Automation Issue with Cisco Switches

Started by deanwebb, June 30, 2017, 01:02:28 PM

Previous topic - Next topic

deanwebb

This one's puzzling me... I'd like to see if anyone else is facing this...

NAC will use SNMP and/or CLI access to a switch to assign a switchport to a new VLAN. Every now and then on some of my switches, that access fails and I have to go in to clear by hand VLAN assignments that are no longer valid. This is only on a few switches - maybe one out of every 15 or 20 that we're doing NAC enforcement on.

I talked with a NAC engineer from another firm the other day, and she said that she's seen something similar in her environment on 3850 switches. I didn't check my switches for model, but I have checked for IOS version and the affected ones have a range of IOS versions, from 12.2(35) up to the 15.0 codetrain.

I'm wondering, for those of you that do Prime and/or other automation tools, do you ever see a time where a switch just stops responding properly?
Take a baseball bat and trash all the routers, shout out "IT'S A NETWORK PROBLEM NOW, SUCKERS!" and then peel out of the parking lot in your Ferrari.
"The world could perish if people only worked on things that were easy to handle." -- Vladimir Savchenko
Вопросы есть? Вопросов нет! | BCEB: Belkin Certified Expert Baffler | "Plan B is Plan A with an element of panic." -- John Clarke
Accounting is architecture, remember that!
Air gaps are high-latency Internet connections.

mlan

We have dabbled in EEM scripting, and have seen random failures where the switch fails to execute the commands properly.  We had difficulty pinning a root cause, but I wonder if the switch CPU is busy at the time, and the command script times out waiting for a response.

deanwebb

Quote from: mlan on June 30, 2017, 04:16:22 PM
We have dabbled in EEM scripting, and have seen random failures where the switch fails to execute the commands properly.  We had difficulty pinning a root cause, but I wonder if the switch CPU is busy at the time, and the command script times out waiting for a response.

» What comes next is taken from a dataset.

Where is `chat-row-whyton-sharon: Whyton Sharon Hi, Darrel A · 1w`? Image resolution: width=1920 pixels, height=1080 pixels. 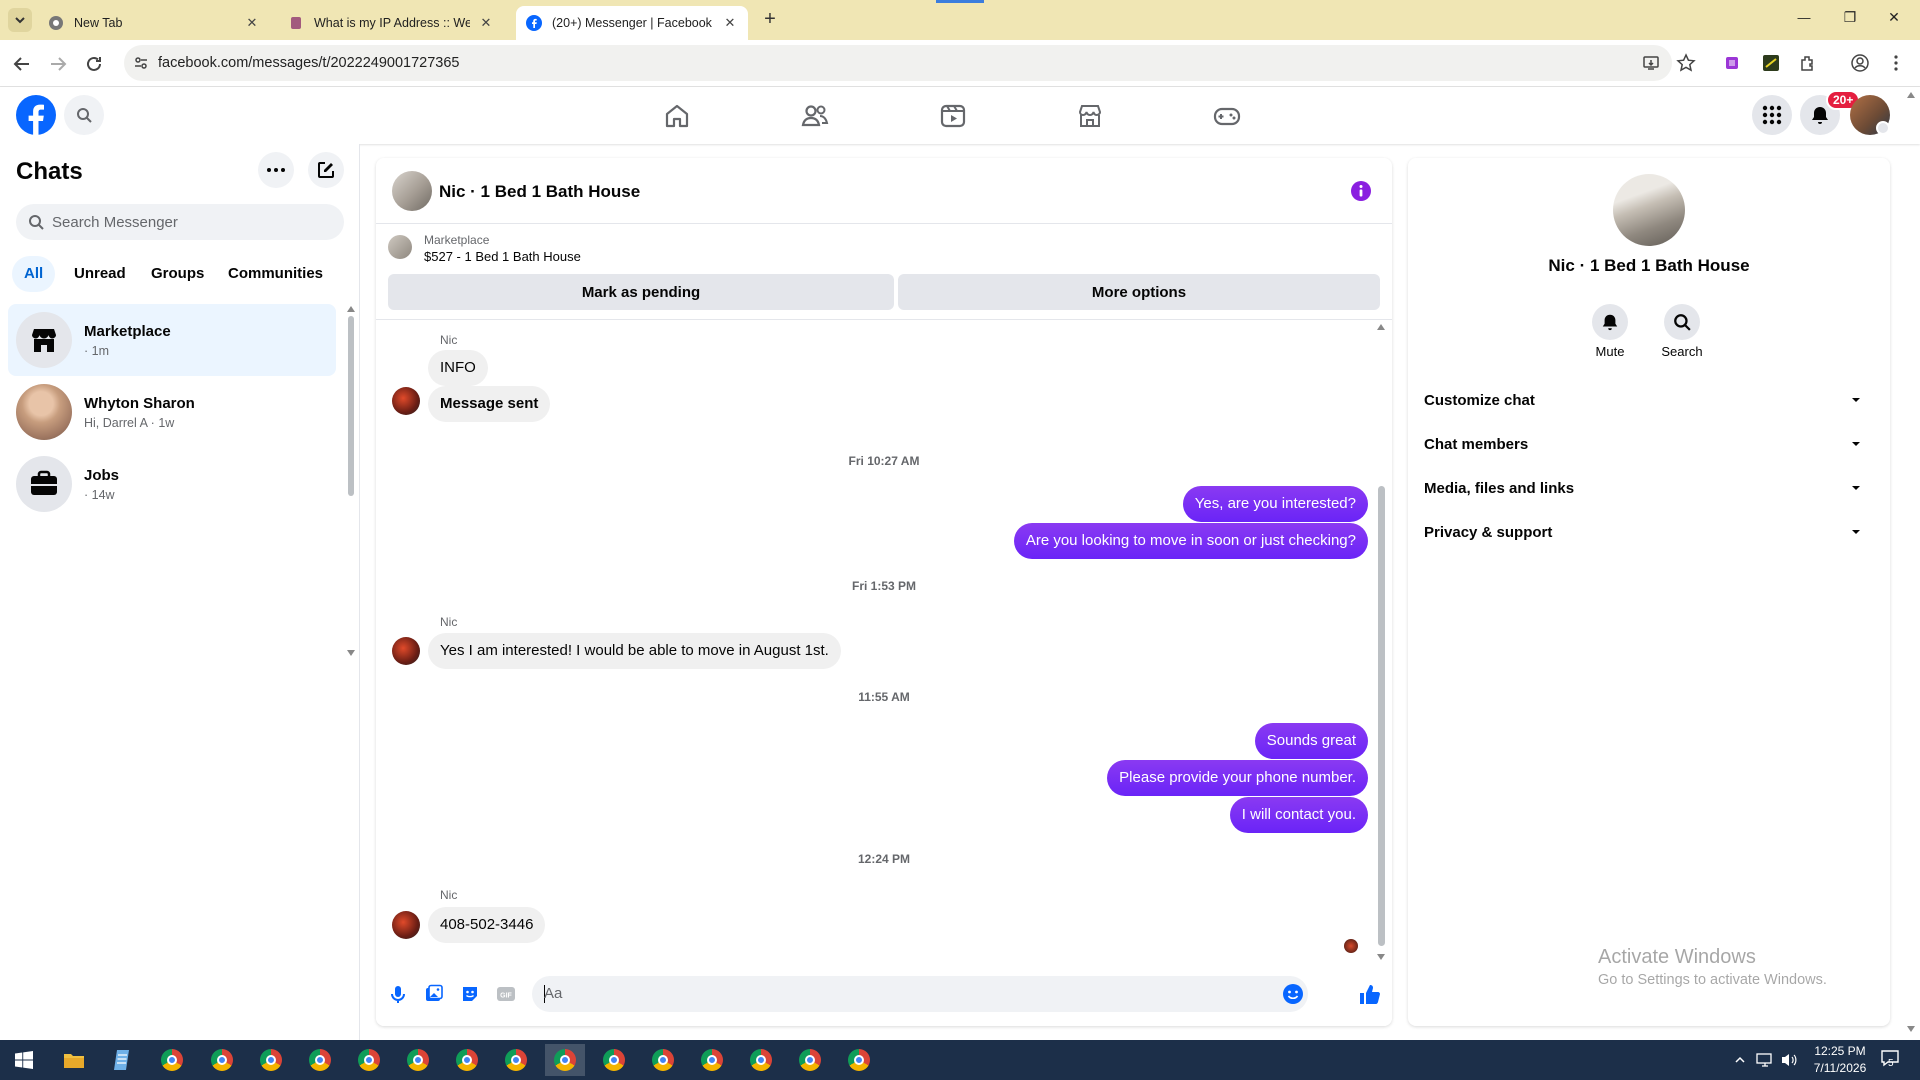 chat-row-whyton-sharon: Whyton Sharon Hi, Darrel A · 1w is located at coordinates (172, 412).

That's an interesting possible cause I haven't thought of. I had been considering possible hangs in the SSH or SNMP daemons on the switch.
Take a baseball bat and trash all the routers, shout out "IT'S A NETWORK PROBLEM NOW, SUCKERS!" and then peel out of the parking lot in your Ferrari.
"The world could perish if people only worked on things that were easy to handle." -- Vladimir Savchenko
Вопросы есть? Вопросов нет! | BCEB: Belkin Certified Expert Baffler | "Plan B is Plan A with an element of panic." -- John Clarke
Accounting is architecture, remember that!
Air gaps are high-latency Internet connections.

Teeraporl

I use this system as well, it works very well.

dlots

Never had the NAC change the vlan with a snmp/ssh session.  The way I did it "years ago" was to have the radius server reply back with a vlan name, then the switch would look at it's vlan names and select the proper vlan.

So I login and the Radius server sends back "Staff", the switch looks at the vlan names and sees that vlan 101 is named "Staff" so it puts me on vlan 101.

deanwebb

ForeScout CounterACT is able to do VLAN reassignments in this way, as it is not 802.1X-dependent in the way most other (I think *all* other, but I'll hedge my bets here) NAC solutions are.

Resolution, by the way, was that the switches were stacked and the stack master wasn't the one configured in the product. Getting the stack master back to the proper switch makes things work out just fine.
Take a baseball bat and trash all the routers, shout out "IT'S A NETWORK PROBLEM NOW, SUCKERS!" and then peel out of the parking lot in your Ferrari.
"The world could perish if people only worked on things that were easy to handle." -- Vladimir Savchenko
Вопросы есть? Вопросов нет! | BCEB: Belkin Certified Expert Baffler | "Plan B is Plan A with an element of panic." -- John Clarke
Accounting is architecture, remember that!
Air gaps are high-latency Internet connections.